Tuesday, December 9, 2008

Why We Lost Prop 8 and How We Can Win Gay Civil Rights and Marriage Equality – A Countdown of Political New Year's Resolutions! #5: Out of the Closet


Reason Five: Let's Get Out Of The Closet!

It’s hard to fight for Same-Gender marriage when the ad campaigns don’t feature any Same-Gender couples or any families headed by Same-Gender parents. Where were the images of our families: laughing, at the beach, preparing a holiday meal, waiting for the school bus, standing in line to vote?

The main commercials of the campaign featured a straight latina who gets blocked from getting down the aisle to her waiting fiance, elderly parents of a grown lesbian, and lots of TV screens talking about the other sides' lies.

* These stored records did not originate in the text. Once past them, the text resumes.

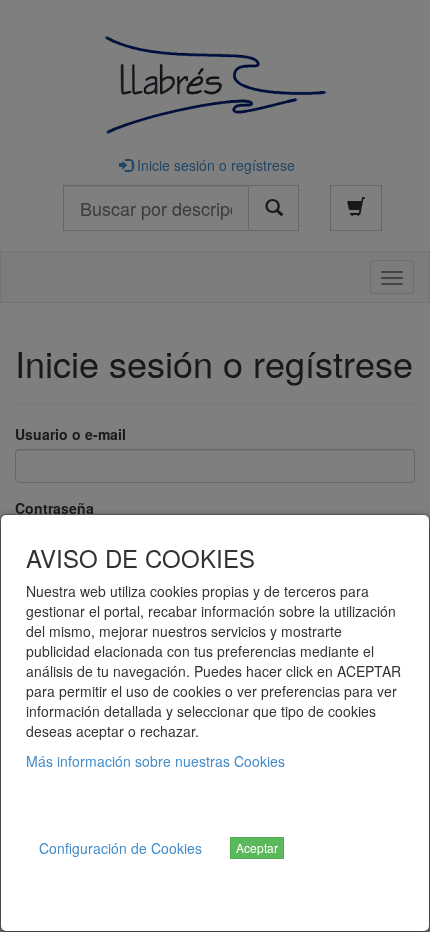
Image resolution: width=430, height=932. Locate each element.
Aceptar (257, 847)
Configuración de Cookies (120, 848)
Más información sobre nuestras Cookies (155, 761)
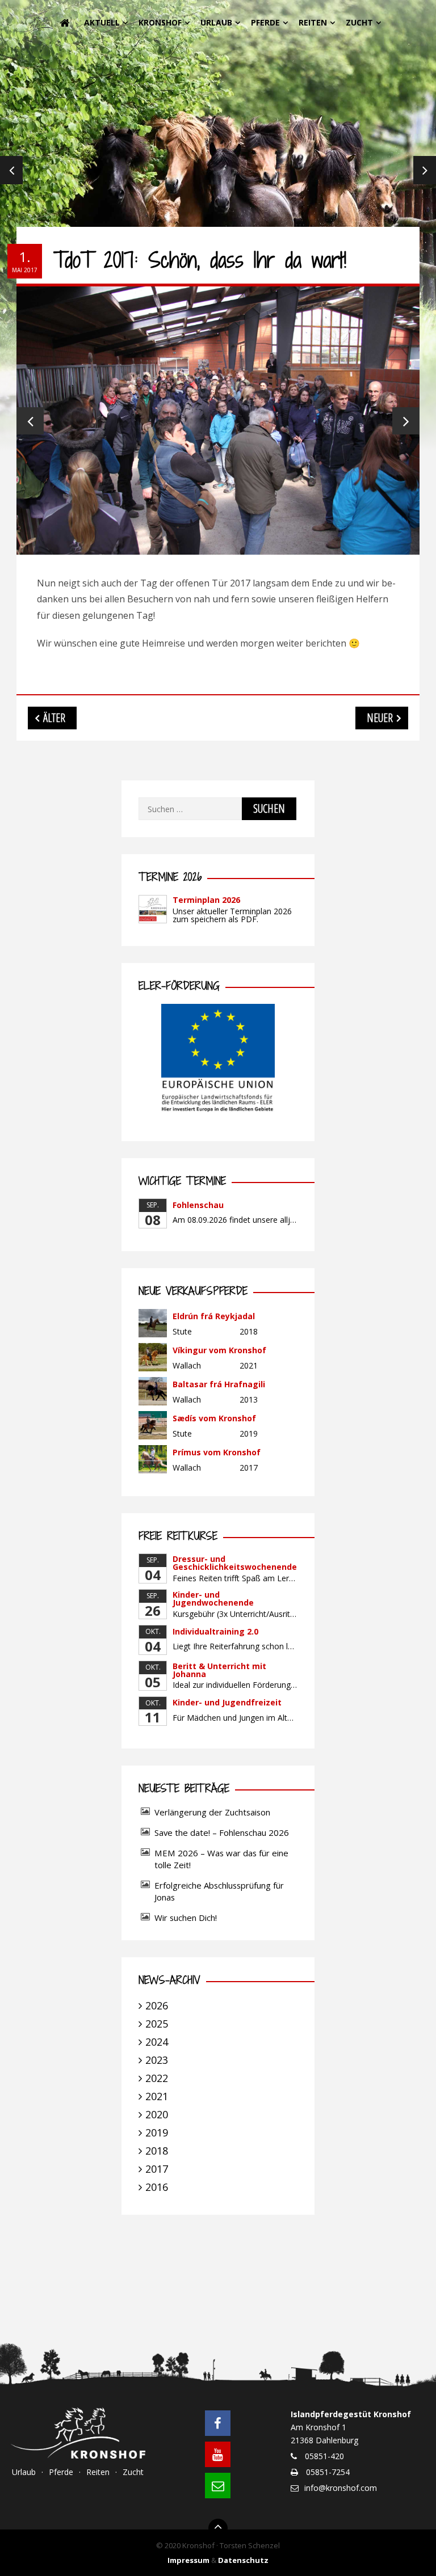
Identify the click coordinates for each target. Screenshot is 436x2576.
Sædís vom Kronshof (214, 1418)
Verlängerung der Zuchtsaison (212, 1812)
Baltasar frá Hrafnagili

And when the opposition featured an ad with a child coming home from school all excited about having read “King and King,” a picture book about how a Prince falls in love with and marries another Prince, instead of arguing that Prop 8 doesn’t say anything about teaching children in school about Same-Gender marriage (as if we were agreeing that was a bad thing), we should have been saying “YES! Public schools should teach what is going on in the real world.”

Because legal status or not, and despite all the Disney movies with their heteronormative Happily Ever Afters, we are living our Same-Gender Happily Ever Afters right now.

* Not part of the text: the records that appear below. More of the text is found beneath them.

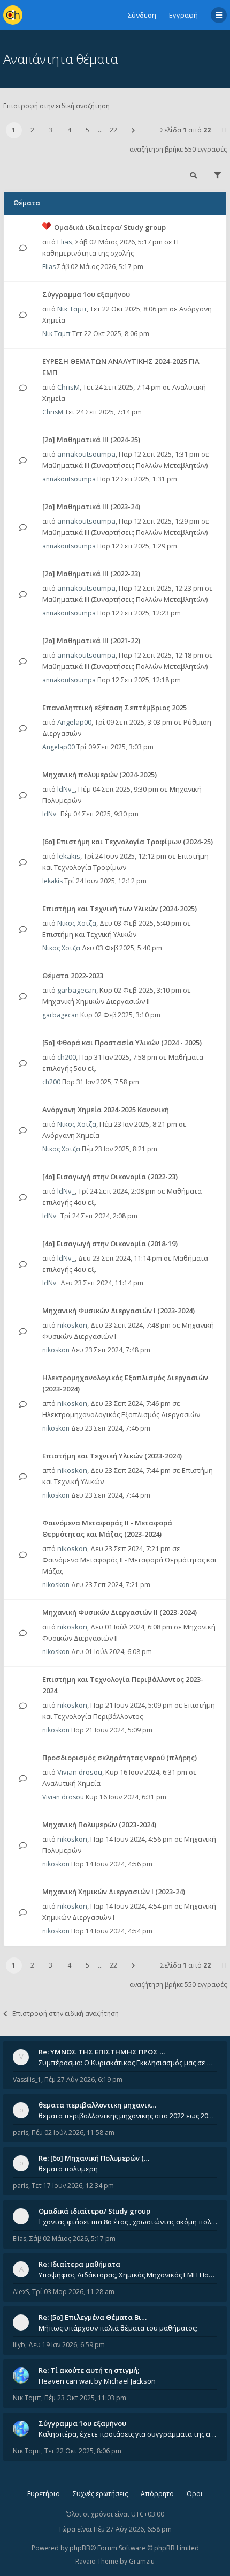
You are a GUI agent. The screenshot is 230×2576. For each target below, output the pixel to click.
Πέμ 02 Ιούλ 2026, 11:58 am (73, 2132)
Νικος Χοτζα (76, 923)
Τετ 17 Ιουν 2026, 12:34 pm (73, 2185)
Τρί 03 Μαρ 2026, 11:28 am (73, 2291)
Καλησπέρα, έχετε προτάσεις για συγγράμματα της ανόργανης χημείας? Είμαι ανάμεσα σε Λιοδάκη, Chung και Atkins (128, 2434)
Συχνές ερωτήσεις (100, 2493)
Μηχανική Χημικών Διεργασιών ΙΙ (96, 1001)
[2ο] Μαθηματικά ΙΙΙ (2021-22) (91, 640)
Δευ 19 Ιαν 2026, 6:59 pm (66, 2344)
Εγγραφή (183, 15)
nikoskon (72, 1325)
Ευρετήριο (43, 2493)
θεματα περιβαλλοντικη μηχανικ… (97, 2105)
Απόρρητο (157, 2493)
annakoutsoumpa (86, 454)
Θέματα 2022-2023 (72, 975)
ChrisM (68, 387)
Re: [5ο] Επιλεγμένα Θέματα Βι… (93, 2317)
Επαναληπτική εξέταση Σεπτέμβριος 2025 (114, 707)
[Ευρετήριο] (12, 15)
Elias (64, 242)
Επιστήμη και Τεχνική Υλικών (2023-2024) (112, 1456)
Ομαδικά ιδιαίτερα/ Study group (110, 227)
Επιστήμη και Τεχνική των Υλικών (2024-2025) (119, 908)
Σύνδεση (142, 15)
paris (20, 2132)
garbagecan (76, 990)
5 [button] (87, 130)
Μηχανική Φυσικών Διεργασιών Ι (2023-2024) (118, 1310)
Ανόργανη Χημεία (70, 1135)
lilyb (19, 2344)
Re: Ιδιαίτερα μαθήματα (79, 2264)
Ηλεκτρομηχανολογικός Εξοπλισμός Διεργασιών (121, 1414)
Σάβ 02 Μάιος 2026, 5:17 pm (72, 2238)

If parents prefer to keep their kids learning about creationism and heteroSEXual marriage, (see how your mind went to “Sex” there?) they can choose a private religious school for their children’s education.

New Years Resolution: Let's come OUT OF THE CLOSET. In the fight for legal recognition of our relationships, we must show our relationships and show our families. Let's be ourselves, be OUT, and have pride in who we are.

4 comments:

Sarah Laurenson said...

I'm enjoying your countdown.

Lee Wind, M.Ed. said...

thanks Sarah!
That means a lot.
Namaste,
Lee

Unknown said...

I think that is one reason why we lost. The ads almost made us look like we were embarrassed to be who are. We're not.

Anonymous said...

The schools will have to teach what is going on the real world because our children are sitting in those classrooms now and talking about their families.